Exclusive: ECB Insider: Slowing to 25BP But Hiking for Longer Could Be a Compromise

8 March 2023

Exclusive: ECB Insider: Slowing to 25BP But Hiking for Longer Could Be a Compromise
- ECB insider: Reducing pace of hiking post-March to 25bp the correct strategy
- ECB insider: Others will oppose post-March slowdown of tightening pace
- ECB insider: ‘Very little discussion that we are now in restrictive territory’
- ECB insider: Some Council members will see the ECB as no longer very far from the terminal rate

By David Barwick – FRANKFURT (Econostream) – As the public debate over the European Central Bank’s next monetary policy steps takes on a more polarised tone, an eventual compromise between different sides could involve slowing the pace of tightening but, subject to developments, being open to hiking for longer, according to an ECB insider who spoke recently to Econostream.

Whether this would lead to a policy recalibration already as of May was not excluded but far from certain, this person said. A 50bp hike in March was a virtual certainty, he indicated, and so the question of whether to start ‘fine-tuning’ with smaller moves applied only to decisions from the subsequent monetary policy meeting on May 4.

‘If you ask me personally, I think that would be a reasonable decision to take, but there will be people defending different things’, he said. ‘With smaller steps, you can adjust faster to the data’, making a deceleration to increments of 25bp ‘the right strategy.’

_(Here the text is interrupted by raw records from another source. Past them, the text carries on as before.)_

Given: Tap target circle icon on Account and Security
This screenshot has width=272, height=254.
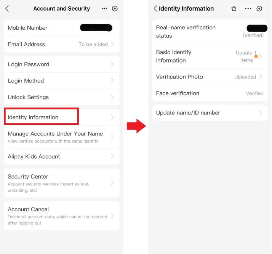Looking at the screenshot, I should pyautogui.click(x=115, y=8).
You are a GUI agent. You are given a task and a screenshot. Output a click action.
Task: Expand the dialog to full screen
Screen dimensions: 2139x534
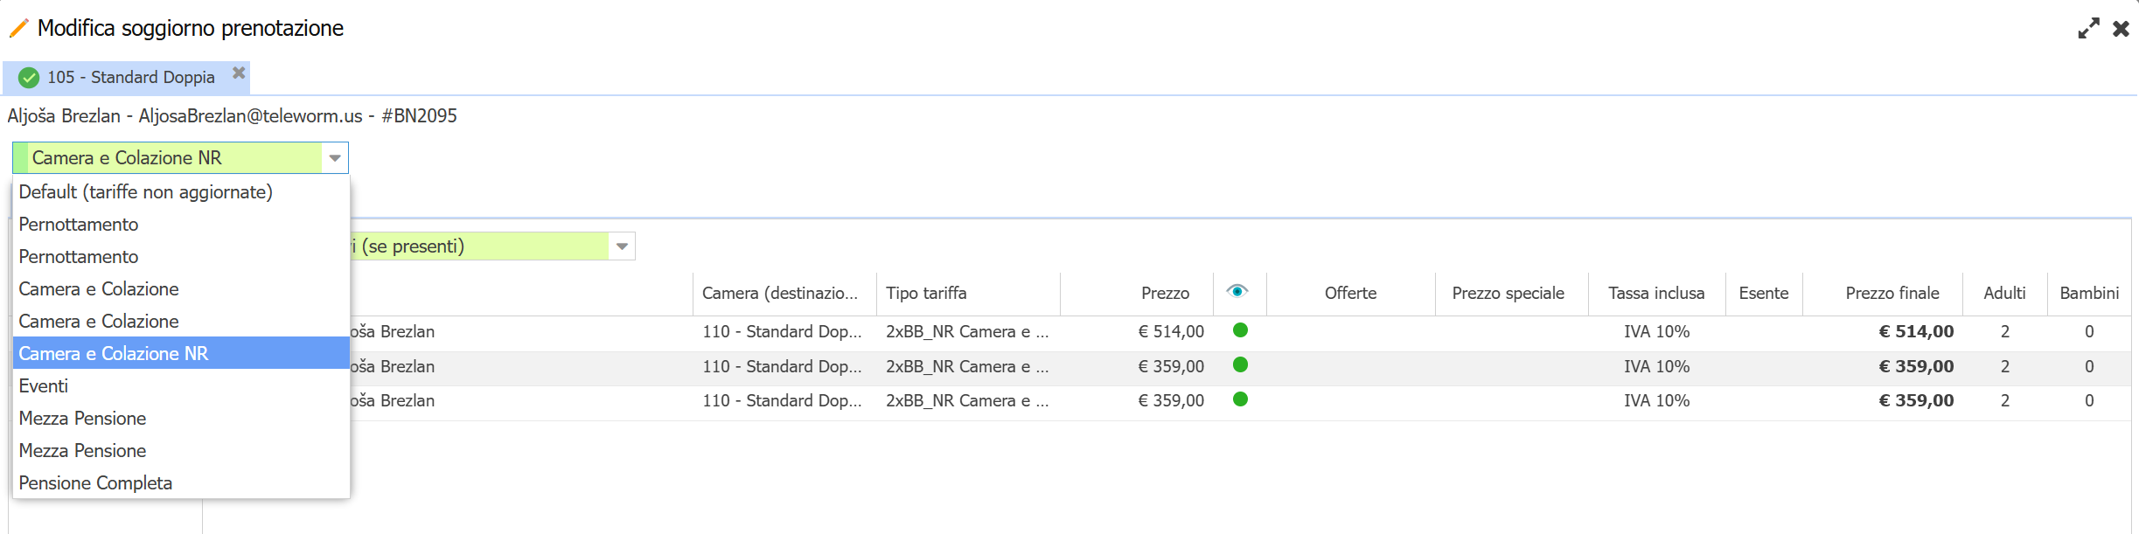click(x=2088, y=29)
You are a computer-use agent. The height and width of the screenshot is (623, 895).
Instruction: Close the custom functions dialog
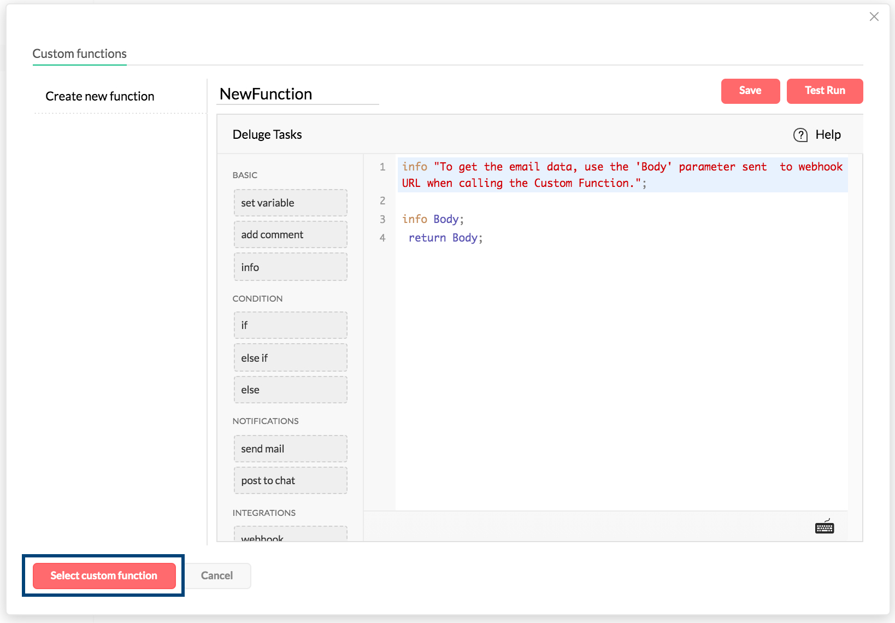tap(874, 17)
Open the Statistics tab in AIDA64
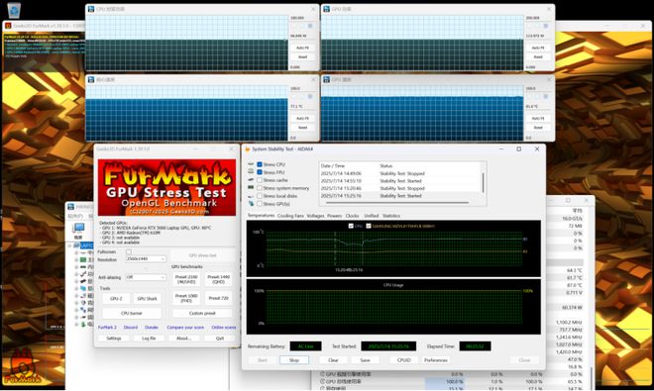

The possibility of trading larger increments for smaller rate hikes that might – depending on incoming information – continue for longer could give hawks and doves on the Governing Council a possibility of finding increasingly rare common ground, he said.

‘Fine-tuning will give you more precision in the decision, and then you compromise that with the length of the period in which you do the fine-tuning’, he said. ‘We can move in smaller steps and we can adjust with the time.’

The Governing Council will in any case have little choice but to abandon its previous discussion of relatively minor issues and shift to a more fundamental discourse embracing a thorough assessment of the impact of policy steps taken to date, this person said.

‘Over the last few months, I saw the discussions of the Governing Council as deciding "small things", like 50 or 75bp, or 25 to 50 in July, or what kind of forward guidance to communicate, but the idea was absolutely clear in terms of the direction and how far we are from our target’, this person said.

The ECB having rapidly tightened by several hundred basis points to date, ‘I think there is very little discussion that we are now in restrictive territory’, he said. ‘I think it is also consensus that at least we are close to the point at which we need to assess the implications of everything that we have done.’

This person was speaking before Austrian National Bank Governor Robert Holzmann in an interview published Monday issued a strong call for four more 50bp rate hikes and flatly dismissed the idea that the ECB was even close to being in restrictive territory.

Still, with Holzmann far from the first Governing Council member to stake a pronounced public position, this person had a ready interpretation of such contributions to the debate.

‘Everybody was on board until now with the direction of travel, and for obvious reasons now, everybody will have different views’, he said. ‘So now we will start to have this discussion. And people on both sides are kind of putting their troops, their line of argument out there.’

Some Council members will see the ECB as no longer very far from the terminal rate, he insisted.

‘We are approaching the point where we need to make this assessment, to recalibrate the speed, the terminal point, the sustainability of the interest rate path and this kind of thing’, he said. ‘Which by the way, I find fairly obvious, and the US is doing it.’